> Tekst źródłowy
================================
Kolejność jest ważna (wynika z właściwości iptables).

Priorytet 1 jest najważniejszy, 4 jest najmniej ważny.

Reguły tworzysz tylko dla łańcuchów OUTPUT oraz FORWARD.

PS. Trochę bardziej rozbudowana wersja umożliwiała zadowalające korzystanie z HTTP, przy 0.5Mb/s łączu i rozpędzonym P2P.

----------

## radek-s

moge prosic Cie o przeslanie calego firewalla i qos jaki u siebie stosujesz? (z ciekawosci) (radek at torama pl)

odkad nie ma wsparcia i nie jest rozwijany l7 ciezko odseparowac p2p i tak czy siak www beda gorzej dzialac....

czy sie myle?

----------

## Bialy

 *radek-s wrote:*   

> moge prosic Cie o przeslanie calego firewalla i qos jaki u siebie stosujesz? (z ciekawosci) (radek at torama pl)
> 
> odkad nie ma wsparcia i nie jest rozwijany l7 ciezko odseparowac p2p i tak czy siak www beda gorzej dzialac....
> 
> czy sie myle?

 Wybacz, ale nie prześlę całego skryptu...

Jeżeli chcesz dobry skrypt, to sam go zrób albo kup (mój nie jest na sprzedaż).

Podałem Tobie wędkę, ryby nie chcę dawać  :Wink: 

----------
================================
> Surowe dane
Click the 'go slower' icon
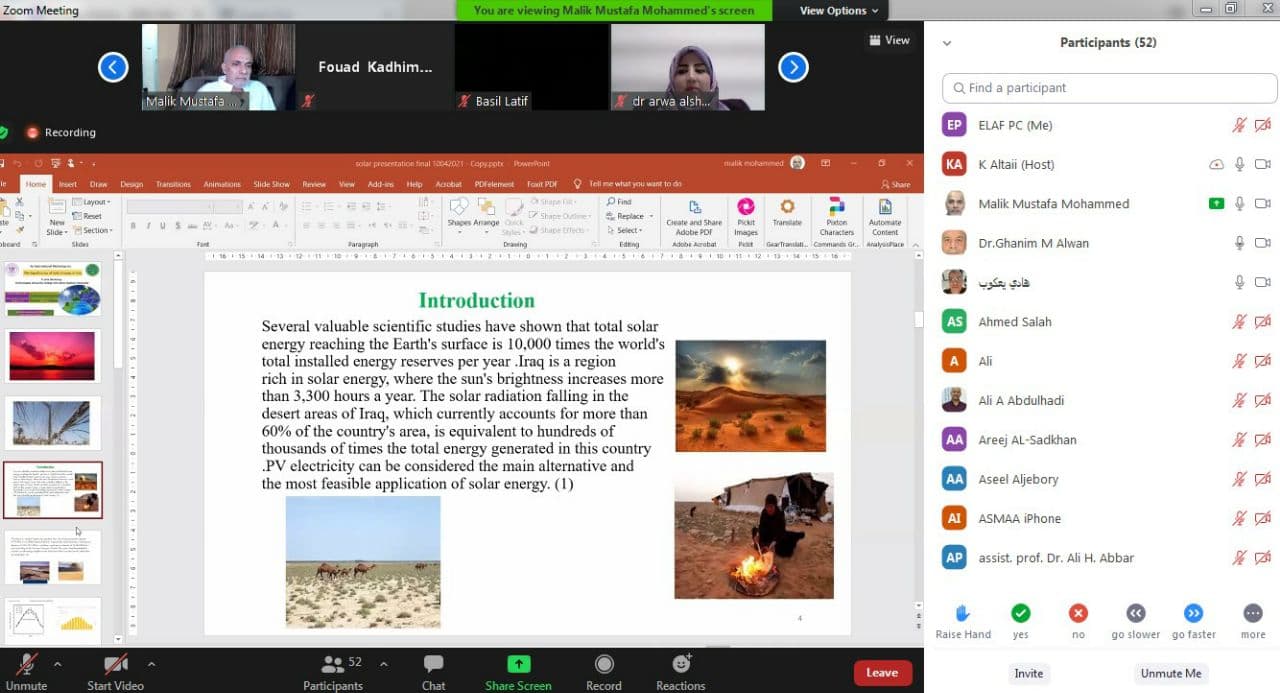The image size is (1280, 693). coord(1136,613)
================================
> Cel ćwiczenia
Na podstawie tekstu źródłowego wyjaśnij w jednym do trzech zdań, dlaczego według użytkownika radek-s strony WWW i tak będą działać gorzej. Do rozwiązania wystarczy sam tekst źródłowy.

> Odpowiedź
Według użytkownika radek-s l7 nie ma już wsparcia i nie jest rozwijany, dlatego trudno odseparować ruch P2P. W efekcie strony WWW i tak będą działać gorzej.